■ Entries taken from a collection ■

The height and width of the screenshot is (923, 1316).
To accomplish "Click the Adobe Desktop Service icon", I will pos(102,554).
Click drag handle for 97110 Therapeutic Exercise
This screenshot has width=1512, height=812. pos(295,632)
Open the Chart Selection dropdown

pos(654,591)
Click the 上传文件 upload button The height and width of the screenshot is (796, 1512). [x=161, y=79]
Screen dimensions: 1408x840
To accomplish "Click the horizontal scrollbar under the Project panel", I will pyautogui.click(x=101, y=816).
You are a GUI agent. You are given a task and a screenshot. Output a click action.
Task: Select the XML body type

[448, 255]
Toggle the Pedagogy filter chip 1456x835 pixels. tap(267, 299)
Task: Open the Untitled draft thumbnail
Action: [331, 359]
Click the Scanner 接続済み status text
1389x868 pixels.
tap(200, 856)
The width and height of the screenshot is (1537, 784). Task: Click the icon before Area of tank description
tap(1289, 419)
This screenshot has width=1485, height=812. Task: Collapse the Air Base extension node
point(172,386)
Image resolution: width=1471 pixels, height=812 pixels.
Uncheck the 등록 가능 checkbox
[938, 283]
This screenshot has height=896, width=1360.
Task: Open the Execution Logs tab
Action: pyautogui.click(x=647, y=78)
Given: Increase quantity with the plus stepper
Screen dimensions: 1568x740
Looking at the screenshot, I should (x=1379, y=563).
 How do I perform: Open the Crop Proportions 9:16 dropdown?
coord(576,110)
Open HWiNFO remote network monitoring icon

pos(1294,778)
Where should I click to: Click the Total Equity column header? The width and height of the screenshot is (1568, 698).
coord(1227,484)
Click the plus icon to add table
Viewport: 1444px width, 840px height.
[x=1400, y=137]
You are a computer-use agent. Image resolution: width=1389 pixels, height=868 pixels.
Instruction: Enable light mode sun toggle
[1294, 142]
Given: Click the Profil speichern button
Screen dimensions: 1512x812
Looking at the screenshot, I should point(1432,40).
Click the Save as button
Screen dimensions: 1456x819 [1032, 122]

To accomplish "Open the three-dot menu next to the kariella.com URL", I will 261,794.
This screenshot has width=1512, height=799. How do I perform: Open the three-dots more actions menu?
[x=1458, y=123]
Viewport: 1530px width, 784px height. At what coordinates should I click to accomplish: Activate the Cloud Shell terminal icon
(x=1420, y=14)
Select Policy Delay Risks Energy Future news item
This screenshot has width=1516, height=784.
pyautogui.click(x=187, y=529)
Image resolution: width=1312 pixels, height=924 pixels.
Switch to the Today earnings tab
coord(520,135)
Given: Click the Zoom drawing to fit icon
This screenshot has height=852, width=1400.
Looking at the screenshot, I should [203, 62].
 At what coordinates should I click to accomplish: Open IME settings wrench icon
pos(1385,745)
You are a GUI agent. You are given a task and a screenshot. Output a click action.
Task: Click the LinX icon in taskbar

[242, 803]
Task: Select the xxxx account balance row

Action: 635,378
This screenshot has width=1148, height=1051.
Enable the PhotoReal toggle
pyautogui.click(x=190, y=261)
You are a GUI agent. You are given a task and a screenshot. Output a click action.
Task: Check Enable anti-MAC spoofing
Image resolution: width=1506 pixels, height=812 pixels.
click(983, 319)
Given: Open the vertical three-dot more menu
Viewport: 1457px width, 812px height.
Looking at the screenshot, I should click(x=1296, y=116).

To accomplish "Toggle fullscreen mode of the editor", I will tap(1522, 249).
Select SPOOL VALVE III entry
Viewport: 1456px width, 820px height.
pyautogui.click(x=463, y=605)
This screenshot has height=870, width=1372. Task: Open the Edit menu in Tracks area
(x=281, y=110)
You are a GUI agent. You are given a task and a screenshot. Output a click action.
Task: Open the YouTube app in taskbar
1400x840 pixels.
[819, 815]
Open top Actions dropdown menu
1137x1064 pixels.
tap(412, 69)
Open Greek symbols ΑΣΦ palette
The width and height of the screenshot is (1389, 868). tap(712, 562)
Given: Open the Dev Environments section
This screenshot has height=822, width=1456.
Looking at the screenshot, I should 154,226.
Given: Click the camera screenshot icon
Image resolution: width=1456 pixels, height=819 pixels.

■ WORK TO BE COMPLETED ■
Please copy out each line of the data in which the word "plus" occurs.

■ FINISHED EXERCISE ■
Given: Increase quantity with the plus stepper
Click the plus icon to add table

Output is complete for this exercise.